↓

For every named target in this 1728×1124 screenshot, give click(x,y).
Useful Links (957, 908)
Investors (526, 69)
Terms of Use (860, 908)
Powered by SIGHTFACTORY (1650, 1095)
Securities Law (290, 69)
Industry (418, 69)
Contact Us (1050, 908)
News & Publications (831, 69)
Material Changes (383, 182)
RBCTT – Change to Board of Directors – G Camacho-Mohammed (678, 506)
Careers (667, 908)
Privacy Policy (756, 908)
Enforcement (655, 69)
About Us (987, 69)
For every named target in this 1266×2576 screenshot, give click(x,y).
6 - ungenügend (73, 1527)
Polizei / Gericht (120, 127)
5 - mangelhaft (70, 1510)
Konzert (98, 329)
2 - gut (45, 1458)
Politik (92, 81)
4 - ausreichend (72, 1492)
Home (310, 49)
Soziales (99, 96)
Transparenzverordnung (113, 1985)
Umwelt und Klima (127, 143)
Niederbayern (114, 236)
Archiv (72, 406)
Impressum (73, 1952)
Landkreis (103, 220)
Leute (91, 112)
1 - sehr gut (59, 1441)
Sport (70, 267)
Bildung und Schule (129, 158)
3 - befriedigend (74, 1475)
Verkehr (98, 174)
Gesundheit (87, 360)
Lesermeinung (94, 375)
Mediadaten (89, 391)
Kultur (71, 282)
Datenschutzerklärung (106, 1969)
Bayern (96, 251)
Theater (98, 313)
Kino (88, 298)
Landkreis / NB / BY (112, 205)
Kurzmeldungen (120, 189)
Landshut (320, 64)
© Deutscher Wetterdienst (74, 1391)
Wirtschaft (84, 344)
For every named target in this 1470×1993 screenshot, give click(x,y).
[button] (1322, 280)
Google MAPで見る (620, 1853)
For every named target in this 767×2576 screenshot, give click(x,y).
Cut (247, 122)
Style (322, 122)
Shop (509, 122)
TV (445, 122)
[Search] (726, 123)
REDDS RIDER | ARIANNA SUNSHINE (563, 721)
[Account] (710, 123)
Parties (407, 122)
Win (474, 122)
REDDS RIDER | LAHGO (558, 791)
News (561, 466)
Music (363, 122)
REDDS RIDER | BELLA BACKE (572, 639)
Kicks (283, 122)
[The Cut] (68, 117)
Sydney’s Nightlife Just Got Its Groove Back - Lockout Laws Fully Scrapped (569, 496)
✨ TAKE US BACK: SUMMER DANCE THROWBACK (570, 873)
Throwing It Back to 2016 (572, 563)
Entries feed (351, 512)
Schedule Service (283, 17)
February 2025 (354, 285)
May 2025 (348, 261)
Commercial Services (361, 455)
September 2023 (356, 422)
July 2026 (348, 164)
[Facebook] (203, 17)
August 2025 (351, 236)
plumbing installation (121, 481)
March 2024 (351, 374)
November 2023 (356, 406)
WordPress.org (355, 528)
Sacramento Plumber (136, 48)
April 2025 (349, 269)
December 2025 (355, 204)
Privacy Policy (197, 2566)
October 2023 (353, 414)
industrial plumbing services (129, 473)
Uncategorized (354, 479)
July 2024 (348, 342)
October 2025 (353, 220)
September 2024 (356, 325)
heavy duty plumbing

↑

▶ [PROBLEM TO WORK ON]:
Give all the records again. Match them exactly.

▶ [ANSWER TO THE EXERCISE]:
For every named target in this 1728×1124 screenshot, give click(x,y).
Useful Links (957, 908)
Investors (526, 69)
Terms of Use (860, 908)
Powered by SIGHTFACTORY (1650, 1095)
Securities Law (290, 69)
Industry (418, 69)
Contact Us (1050, 908)
News & Publications (831, 69)
Material Changes (383, 182)
RBCTT – Change to Board of Directors – G Camacho-Mohammed (678, 506)
Careers (667, 908)
Privacy Policy (756, 908)
Enforcement (655, 69)
About Us (987, 69)
For every named target in this 1266×2576 screenshot, give click(x,y).
6 - ungenügend (73, 1527)
Polizei / Gericht (120, 127)
5 - mangelhaft (70, 1510)
Konzert (98, 329)
2 - gut (45, 1458)
Politik (92, 81)
4 - ausreichend (72, 1492)
Home (310, 49)
Soziales (99, 96)
Transparenzverordnung (113, 1985)
Umwelt und Klima (127, 143)
Niederbayern (114, 236)
Archiv (72, 406)
Impressum (73, 1952)
Landkreis (103, 220)
Leute (91, 112)
1 - sehr gut (59, 1441)
Sport (70, 267)
Bildung und Schule (129, 158)
3 - befriedigend (74, 1475)
Verkehr (98, 174)
Gesundheit (87, 360)
Lesermeinung (94, 375)
Mediadaten (89, 391)
Kultur (71, 282)
Datenschutzerklärung (106, 1969)
Bayern (96, 251)
Theater (98, 313)
Kino (88, 298)
Landkreis / NB / BY (112, 205)
Kurzmeldungen (120, 189)
Landshut (320, 64)
© Deutscher Wetterdienst (74, 1391)
Wirtschaft (84, 344)
For every named target in this 1470×1993 screenshot, give click(x,y).
[button] (1322, 280)
Google MAPで見る (620, 1853)
For every named target in this 767×2576 screenshot, give click(x,y).
Cut (247, 122)
Style (322, 122)
Shop (509, 122)
TV (445, 122)
[Search] (726, 123)
REDDS RIDER | ARIANNA SUNSHINE (563, 721)
[Account] (710, 123)
Parties (407, 122)
Win (474, 122)
REDDS RIDER | LAHGO (558, 791)
News (561, 466)
Music (363, 122)
REDDS RIDER | BELLA BACKE (572, 639)
Kicks (283, 122)
[The Cut] (68, 117)
Sydney’s Nightlife Just Got Its Groove Back - Lockout Laws Fully Scrapped (569, 496)
✨ TAKE US BACK: SUMMER DANCE THROWBACK (570, 873)
Throwing It Back to 2016 (572, 563)
Entries feed (351, 512)
Schedule Service (283, 17)
February 2025 (354, 285)
May 2025 (348, 261)
Commercial Services (361, 455)
September 2023 (356, 422)
July 2026 (348, 164)
[Facebook] (203, 17)
August 2025 (351, 236)
plumbing installation (121, 481)
March 2024 (351, 374)
November 2023 (356, 406)
WordPress.org (355, 528)
Sacramento Plumber (136, 48)
April 2025 (349, 269)
December 2025 (355, 204)
Privacy Policy (197, 2566)
October 2023 (353, 414)
industrial plumbing services (129, 473)
Uncategorized (354, 479)
July 2024 (348, 342)
October 2025 (353, 220)
September 2024 (356, 325)
heavy duty plumbing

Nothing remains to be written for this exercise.